I spend a lot of time drawing. For me, it’s the quickest way to express an idea. Some drawings are made up of a few lines. In general, I see them a bit as the genesis of something in the making. Among my drawings, there are some that serve as a basis for inspiration for paintings, others that exist just by themselves.


“I’m trying to change the perception of time passing.”

What is the importance of the arrangement of the canvases for your exhibitions?
After looking at the paintings in the busy environment of the studio for months, placing them on a clean wall gives them another dimension. Each has a different presence in space, some exist muted while others seem to make more noise. Some are like blocks, others have a more diffuse brightness. I like the idea that these different vibrations create an enveloping space in the exhibition space.

What are the particular and recurring themes that you want to highlight in your practice?
I seek to change the perception of time passing. There is something immutable about the painting. Every time we look at him, he is always in the same present. Today, in our world, having time seems a luxury. Colour, in its elusive form, offers a moment out of time, linear – even if it is only sixty seconds. It influences our moods and activates our bodies in a variety of ways. It’s these kinds of experiences that I’d like to make accessible during an exhibition. I make a difference between calculated, linear time and more emotional time that cannot be counted but felt. This research is a line that my work has been following for a while.

Julie Beaufils. Photo: Aurélien Mole. Courtesy of the artist and Galerie Balice Hertling, Paris.

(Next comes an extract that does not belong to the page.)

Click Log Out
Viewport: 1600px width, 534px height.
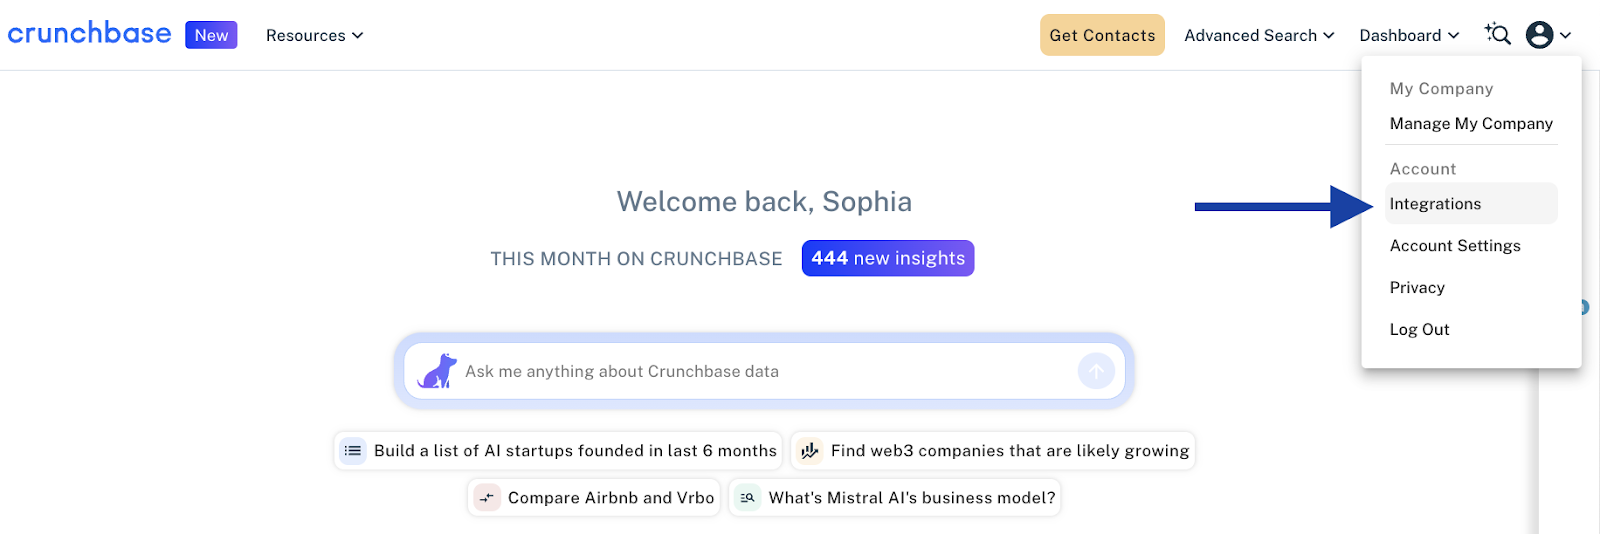tap(1419, 329)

Which artists influence you today or have influenced you in the past?
What influences me the most today are the conversations I have regularly with my friends. I observe how they remain productive during this confinement and the ways we find to continue to see each other. I am inspired by our conversations about what we have been missing since the beginning of the restrictions, because it shows what is vital for us: staying moving, dancing or leaving the house without a specific purpose have proven to be essential activities. They always have been. We just weren’t so aware of it before. It brings me back to the body and pushes me to anchor my practice in materiality. This is what I do in the studio through processes, preparing the colors based on pigments and working on larger formats that force me to have wider gestures and to move more in space.

Do you feel close to a group of artists, to a specific scene?
I don’t think I belong to a specific scene. On the contrary, I like to navigate in different networks.